-- Start Raw records --
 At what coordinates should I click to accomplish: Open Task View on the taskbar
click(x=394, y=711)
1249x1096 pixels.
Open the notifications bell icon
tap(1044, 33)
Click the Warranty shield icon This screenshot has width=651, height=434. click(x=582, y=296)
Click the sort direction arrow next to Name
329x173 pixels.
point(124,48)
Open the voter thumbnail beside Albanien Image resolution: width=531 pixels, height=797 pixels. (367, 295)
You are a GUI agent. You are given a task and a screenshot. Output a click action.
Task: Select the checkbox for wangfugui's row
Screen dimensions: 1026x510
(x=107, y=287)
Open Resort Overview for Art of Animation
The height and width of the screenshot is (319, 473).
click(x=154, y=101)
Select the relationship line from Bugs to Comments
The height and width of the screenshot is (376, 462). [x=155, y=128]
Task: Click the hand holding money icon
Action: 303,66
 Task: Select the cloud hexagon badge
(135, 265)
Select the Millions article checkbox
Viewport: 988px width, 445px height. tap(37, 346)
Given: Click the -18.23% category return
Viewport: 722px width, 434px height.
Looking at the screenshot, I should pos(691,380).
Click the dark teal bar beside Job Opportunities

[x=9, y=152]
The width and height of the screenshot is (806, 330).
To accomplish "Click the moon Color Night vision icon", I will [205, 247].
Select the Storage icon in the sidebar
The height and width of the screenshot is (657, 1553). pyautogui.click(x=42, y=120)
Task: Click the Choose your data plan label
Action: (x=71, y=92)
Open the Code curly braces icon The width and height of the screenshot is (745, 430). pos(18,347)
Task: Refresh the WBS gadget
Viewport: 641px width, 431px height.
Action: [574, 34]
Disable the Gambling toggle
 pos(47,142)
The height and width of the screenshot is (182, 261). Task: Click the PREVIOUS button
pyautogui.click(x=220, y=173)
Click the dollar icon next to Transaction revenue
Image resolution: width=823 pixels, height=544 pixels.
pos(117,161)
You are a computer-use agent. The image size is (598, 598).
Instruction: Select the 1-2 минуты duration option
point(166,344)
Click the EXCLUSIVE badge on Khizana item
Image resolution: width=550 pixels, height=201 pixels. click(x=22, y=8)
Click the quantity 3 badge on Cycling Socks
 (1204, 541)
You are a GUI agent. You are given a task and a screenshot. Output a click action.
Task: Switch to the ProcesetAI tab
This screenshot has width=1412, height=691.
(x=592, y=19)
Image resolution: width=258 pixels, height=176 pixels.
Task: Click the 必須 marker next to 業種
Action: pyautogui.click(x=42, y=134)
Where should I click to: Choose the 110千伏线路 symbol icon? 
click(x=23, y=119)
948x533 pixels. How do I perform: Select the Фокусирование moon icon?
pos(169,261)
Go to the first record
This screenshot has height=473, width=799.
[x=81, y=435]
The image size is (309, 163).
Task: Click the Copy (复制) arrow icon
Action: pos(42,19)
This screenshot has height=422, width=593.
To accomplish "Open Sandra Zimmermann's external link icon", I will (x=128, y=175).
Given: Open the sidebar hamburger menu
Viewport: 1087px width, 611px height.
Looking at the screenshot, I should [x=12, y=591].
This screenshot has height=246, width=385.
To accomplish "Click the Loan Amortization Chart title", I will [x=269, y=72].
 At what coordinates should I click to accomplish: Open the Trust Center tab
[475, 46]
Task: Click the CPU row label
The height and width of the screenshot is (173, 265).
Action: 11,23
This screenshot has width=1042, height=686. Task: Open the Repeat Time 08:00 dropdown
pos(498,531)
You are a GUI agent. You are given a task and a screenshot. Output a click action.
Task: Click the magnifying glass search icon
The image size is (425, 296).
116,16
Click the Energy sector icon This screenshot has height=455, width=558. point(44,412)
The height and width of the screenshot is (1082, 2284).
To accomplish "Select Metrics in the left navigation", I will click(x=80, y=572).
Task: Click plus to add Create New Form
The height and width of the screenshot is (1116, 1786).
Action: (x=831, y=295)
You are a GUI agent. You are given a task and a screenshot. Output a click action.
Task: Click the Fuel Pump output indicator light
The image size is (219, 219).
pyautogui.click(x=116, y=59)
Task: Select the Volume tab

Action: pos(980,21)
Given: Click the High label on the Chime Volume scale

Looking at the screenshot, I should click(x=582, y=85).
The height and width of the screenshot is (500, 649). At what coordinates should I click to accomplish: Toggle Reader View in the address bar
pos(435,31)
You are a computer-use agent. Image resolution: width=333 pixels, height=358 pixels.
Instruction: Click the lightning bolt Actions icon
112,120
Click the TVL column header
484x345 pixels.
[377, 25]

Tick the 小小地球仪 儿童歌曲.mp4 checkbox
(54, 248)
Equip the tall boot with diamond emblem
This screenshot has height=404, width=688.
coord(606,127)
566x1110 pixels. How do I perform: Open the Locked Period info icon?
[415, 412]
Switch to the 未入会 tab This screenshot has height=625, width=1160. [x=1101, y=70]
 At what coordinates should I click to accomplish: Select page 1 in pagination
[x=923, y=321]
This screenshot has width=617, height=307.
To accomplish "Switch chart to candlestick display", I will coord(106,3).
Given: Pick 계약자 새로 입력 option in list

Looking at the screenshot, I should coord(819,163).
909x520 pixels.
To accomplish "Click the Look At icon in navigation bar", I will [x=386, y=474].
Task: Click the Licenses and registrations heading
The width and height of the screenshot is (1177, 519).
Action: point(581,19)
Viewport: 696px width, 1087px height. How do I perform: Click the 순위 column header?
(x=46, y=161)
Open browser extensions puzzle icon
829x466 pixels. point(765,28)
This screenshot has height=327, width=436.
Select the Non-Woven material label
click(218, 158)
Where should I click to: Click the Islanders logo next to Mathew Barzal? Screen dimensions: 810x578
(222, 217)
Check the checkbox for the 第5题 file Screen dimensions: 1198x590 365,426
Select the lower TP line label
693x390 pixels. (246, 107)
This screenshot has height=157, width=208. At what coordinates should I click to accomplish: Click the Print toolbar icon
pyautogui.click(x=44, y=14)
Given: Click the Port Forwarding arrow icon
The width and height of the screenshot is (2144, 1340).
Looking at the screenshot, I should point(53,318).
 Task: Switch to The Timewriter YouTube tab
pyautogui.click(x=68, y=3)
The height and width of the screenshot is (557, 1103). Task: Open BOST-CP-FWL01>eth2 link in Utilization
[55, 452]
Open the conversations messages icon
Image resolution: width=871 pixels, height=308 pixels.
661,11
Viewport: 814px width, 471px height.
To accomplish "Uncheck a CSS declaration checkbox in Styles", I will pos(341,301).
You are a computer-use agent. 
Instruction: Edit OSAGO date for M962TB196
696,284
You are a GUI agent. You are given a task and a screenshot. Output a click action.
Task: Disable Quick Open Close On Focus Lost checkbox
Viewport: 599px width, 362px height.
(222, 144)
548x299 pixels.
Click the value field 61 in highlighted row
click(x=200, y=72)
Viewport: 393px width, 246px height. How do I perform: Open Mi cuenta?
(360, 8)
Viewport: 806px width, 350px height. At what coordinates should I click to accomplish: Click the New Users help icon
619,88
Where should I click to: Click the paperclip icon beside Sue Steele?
-- End Raw records --
◆ Given problem ◆
Which lines run from the one containing "Click the Warranty" through the one containing "Open the voter"? Duplicate those lines exactly as they appear, both ends included.

◆ Task solution ◆
Click the Warranty shield icon This screenshot has width=651, height=434. click(x=582, y=296)
Click the sort direction arrow next to Name
329x173 pixels.
point(124,48)
Open the voter thumbnail beside Albanien Image resolution: width=531 pixels, height=797 pixels. (367, 295)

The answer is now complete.